= Olivier Guyotjeannin =

French medievalist and diplomatist

Olivier Guyotjeannin (born 13 March 1959, Suresnes) is a French medievalist and diplomatist.

== Career ==
Olivier Guyotjeannin graduated as archivist-paleographer from the École Nationale des Chartes in 1981 with a thesis entitled La seigneurie des évêques de Beauvais et de Noyon (Xe-début du XIIIe) which earned him first place of his class. He was a member of the École française de Rome (1983–1986).

First a curator of archives in Saint-Pierre-et-Miquelon, he was later appointed at the Archives nationales in Paris.

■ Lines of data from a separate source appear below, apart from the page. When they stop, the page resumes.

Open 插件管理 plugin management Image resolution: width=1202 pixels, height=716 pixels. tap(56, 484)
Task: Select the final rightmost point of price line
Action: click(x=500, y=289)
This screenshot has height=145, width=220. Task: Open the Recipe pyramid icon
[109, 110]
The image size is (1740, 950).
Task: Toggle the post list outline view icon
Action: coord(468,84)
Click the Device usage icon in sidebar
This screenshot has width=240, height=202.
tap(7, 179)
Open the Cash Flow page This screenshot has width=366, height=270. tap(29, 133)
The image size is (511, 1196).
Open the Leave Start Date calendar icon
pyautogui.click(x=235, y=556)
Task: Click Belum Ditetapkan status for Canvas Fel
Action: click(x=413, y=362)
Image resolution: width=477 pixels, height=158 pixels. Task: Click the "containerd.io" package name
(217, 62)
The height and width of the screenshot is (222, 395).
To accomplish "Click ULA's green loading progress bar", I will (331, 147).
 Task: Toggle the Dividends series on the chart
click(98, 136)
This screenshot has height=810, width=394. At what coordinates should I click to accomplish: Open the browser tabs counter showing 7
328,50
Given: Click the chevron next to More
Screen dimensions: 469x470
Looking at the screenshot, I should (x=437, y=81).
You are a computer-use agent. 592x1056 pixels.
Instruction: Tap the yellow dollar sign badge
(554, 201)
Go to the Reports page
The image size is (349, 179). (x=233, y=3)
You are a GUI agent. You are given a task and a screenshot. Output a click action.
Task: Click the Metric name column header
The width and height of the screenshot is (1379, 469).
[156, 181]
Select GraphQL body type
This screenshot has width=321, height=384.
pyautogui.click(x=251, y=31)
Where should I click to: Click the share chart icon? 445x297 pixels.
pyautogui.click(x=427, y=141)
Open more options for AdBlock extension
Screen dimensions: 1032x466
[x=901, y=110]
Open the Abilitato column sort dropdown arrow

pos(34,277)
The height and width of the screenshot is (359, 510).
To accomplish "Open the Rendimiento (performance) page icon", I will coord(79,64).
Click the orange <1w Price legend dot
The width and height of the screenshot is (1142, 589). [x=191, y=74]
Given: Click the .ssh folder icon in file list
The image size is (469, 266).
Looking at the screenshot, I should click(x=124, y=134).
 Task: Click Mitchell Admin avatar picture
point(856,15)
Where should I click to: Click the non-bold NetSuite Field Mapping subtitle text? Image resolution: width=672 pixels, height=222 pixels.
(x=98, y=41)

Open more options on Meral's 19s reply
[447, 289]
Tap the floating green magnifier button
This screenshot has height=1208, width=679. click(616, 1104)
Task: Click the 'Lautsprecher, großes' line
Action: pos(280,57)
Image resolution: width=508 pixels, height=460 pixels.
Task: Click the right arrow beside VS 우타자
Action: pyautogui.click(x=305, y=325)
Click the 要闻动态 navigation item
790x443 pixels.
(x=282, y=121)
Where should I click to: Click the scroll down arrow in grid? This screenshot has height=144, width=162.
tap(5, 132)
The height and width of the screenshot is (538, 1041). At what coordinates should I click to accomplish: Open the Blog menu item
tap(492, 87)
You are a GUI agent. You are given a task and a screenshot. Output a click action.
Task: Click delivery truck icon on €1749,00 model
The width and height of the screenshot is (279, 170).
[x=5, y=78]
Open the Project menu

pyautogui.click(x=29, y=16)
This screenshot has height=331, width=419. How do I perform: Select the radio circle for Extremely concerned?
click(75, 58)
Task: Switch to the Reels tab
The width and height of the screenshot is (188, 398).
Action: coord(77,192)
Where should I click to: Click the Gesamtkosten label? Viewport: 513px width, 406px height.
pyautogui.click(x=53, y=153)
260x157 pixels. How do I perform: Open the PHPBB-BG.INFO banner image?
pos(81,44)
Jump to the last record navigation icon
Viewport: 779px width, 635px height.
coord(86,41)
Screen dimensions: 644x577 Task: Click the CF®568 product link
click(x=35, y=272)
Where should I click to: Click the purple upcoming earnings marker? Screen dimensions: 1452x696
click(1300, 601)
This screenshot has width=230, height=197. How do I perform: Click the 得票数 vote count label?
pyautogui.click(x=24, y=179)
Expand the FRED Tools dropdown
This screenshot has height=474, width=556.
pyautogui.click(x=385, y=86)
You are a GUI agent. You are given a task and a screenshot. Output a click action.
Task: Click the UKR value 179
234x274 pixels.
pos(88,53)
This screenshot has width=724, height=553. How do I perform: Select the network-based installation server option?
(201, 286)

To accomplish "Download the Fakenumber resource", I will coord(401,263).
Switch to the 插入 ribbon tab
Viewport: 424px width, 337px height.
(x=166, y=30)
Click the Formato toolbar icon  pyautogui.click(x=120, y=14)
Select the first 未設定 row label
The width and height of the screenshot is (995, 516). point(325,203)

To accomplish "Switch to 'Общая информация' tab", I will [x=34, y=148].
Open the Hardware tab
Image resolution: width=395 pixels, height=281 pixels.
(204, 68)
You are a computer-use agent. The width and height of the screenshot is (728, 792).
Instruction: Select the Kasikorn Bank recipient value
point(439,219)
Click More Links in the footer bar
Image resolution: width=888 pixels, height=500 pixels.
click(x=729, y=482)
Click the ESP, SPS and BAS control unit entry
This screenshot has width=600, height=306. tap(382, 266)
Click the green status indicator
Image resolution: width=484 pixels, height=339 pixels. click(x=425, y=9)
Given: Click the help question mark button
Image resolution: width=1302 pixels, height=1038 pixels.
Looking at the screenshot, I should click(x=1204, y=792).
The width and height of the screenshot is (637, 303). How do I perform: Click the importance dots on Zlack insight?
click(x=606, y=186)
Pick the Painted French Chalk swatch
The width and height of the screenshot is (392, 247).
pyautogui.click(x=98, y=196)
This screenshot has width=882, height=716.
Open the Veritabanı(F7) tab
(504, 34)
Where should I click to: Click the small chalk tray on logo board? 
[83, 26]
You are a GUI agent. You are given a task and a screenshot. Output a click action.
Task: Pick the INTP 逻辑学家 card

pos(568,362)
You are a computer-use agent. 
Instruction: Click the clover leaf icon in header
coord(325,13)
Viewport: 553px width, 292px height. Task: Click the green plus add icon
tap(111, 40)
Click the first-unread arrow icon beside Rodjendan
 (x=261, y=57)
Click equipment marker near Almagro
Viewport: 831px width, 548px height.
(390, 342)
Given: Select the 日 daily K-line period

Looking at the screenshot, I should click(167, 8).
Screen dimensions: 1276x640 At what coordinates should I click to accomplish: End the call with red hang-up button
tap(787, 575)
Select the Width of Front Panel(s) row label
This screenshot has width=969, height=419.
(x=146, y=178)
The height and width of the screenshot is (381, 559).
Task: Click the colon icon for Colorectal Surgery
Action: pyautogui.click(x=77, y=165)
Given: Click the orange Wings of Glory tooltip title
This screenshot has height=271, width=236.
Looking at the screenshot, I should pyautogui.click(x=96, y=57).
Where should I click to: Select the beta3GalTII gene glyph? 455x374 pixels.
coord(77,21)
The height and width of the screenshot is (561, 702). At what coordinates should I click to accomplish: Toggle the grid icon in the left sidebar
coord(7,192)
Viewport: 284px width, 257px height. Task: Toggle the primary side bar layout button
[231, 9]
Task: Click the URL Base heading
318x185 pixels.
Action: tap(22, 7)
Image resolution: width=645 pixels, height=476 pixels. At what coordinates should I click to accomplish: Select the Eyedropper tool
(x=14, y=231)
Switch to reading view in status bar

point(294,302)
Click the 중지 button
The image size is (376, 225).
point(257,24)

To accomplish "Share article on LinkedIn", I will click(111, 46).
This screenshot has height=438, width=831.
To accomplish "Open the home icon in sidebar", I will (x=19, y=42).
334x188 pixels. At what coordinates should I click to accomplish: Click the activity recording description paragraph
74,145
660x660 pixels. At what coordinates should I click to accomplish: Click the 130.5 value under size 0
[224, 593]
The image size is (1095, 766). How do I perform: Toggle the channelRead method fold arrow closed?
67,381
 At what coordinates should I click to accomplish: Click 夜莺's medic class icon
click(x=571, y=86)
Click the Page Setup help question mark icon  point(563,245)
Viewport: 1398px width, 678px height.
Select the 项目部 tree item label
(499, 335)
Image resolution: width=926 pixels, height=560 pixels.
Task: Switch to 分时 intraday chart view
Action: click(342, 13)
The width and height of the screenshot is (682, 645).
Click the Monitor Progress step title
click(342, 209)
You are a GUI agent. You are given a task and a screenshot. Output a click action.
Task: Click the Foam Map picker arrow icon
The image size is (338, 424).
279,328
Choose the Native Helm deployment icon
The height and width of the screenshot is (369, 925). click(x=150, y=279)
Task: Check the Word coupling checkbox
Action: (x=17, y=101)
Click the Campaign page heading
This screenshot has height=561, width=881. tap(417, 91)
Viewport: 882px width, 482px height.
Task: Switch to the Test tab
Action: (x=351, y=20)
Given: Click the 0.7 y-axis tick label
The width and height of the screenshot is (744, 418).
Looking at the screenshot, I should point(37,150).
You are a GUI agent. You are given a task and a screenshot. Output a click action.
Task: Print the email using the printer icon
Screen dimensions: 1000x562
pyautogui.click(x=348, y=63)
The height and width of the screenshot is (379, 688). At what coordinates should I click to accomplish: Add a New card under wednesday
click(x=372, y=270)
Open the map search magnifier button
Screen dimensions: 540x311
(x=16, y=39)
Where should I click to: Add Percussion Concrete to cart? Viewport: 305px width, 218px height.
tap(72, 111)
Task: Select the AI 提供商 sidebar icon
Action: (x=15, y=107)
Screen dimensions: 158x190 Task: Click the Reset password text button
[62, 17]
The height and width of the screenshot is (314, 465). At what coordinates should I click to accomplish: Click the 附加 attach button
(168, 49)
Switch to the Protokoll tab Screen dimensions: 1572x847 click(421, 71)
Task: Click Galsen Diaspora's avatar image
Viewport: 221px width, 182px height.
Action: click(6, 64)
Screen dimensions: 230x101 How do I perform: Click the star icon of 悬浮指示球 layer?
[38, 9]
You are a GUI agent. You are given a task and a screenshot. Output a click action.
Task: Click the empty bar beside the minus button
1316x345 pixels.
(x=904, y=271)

In 1989, succeeding Robert-Henri Bautier, he was elected at the chair of institutions, archives and diplomatics of Middle Ages at the École des Chartes where he also taught medieval Latin.

== Works ==
- 1986: Saint-Pierre-et-Miquelon, Paris, L’Harmattan
- 1987: Episcopus et comes : affirmation et déclin de la seigneurie épiscopale au nord du royaume de France : Beauvais-Noyon, Xe-début XIIIe, Geneva: Librairie Droz, (Mémoire et documents de l’École des chartes)
- 1992: Archives de l'Occident. Tome 1er, Le Moyen âge (éd.), Paris, Fayard
- 1993: Les Cartulaires : actes de la Table ronde organisée par l'École nationale des chartes et le GDR 121 du CNRS, Paris, 5–7 December 1991, Geneva : Droz (Mémoire et documents de l’École des chartes) (coll.)
- 1994: Diplomatique médiévale, with vec Pycke et Tock, Turnhout, Brepols
- 1995: Salimbene de Adam : un chroniqueur franciscain, Turnhout : Brepols
- 1996: Autour de Gerbert d'Aurillac, le pape de l'an mil : album de documents commentés, Paris, École des chartes (with Emmanuel Poulle)
- 1996: Clovis chez les historiens, Geneva, Librairie Droz (dir.)
- 1998: Les Sources de l'histoire médiévale, Paris, Le Livre de Poche
- 2000: Le Chartrier de l'abbaye prémontrée de Saint-Yved de Braine (1134-1250), Paris : École des chartes (éd.; dir.)
- 2001: Conseils pour l'édition des textes médiévaux, fasc. 1-2, Paris : CTHS (coord.)
- 2002: Terriers et plans-terriers du XIIIe au XVIIIe, actes du colloque de Paris, 23-25 septembre 1998, Paris, Rennes, Geneva (codir.)
- 2002: Histoire de la France politique, Tome 1 : Le Moyen Age : Le roi, l'Église, les grands, le peuple 481-1514, with Philippe Contamine and Régine Le Jan, Paris, Éditions du Seuil
- 2003: La Langue des actes : actes du XIe Congrès international de diplomatique (Troyes, Thursday 11-Saturday 13 September 2003), Read online
- 2005: Atlas de l'histoire de France, La France médiévale, IXe-XVe siècle, Autrement, Paris (coll.) ISBN 978-2-7467-0727-6 102 p.
- 2005: Le Formulaire d'Odart Morchesne, Paris, École des chartes (éd.; en coll.)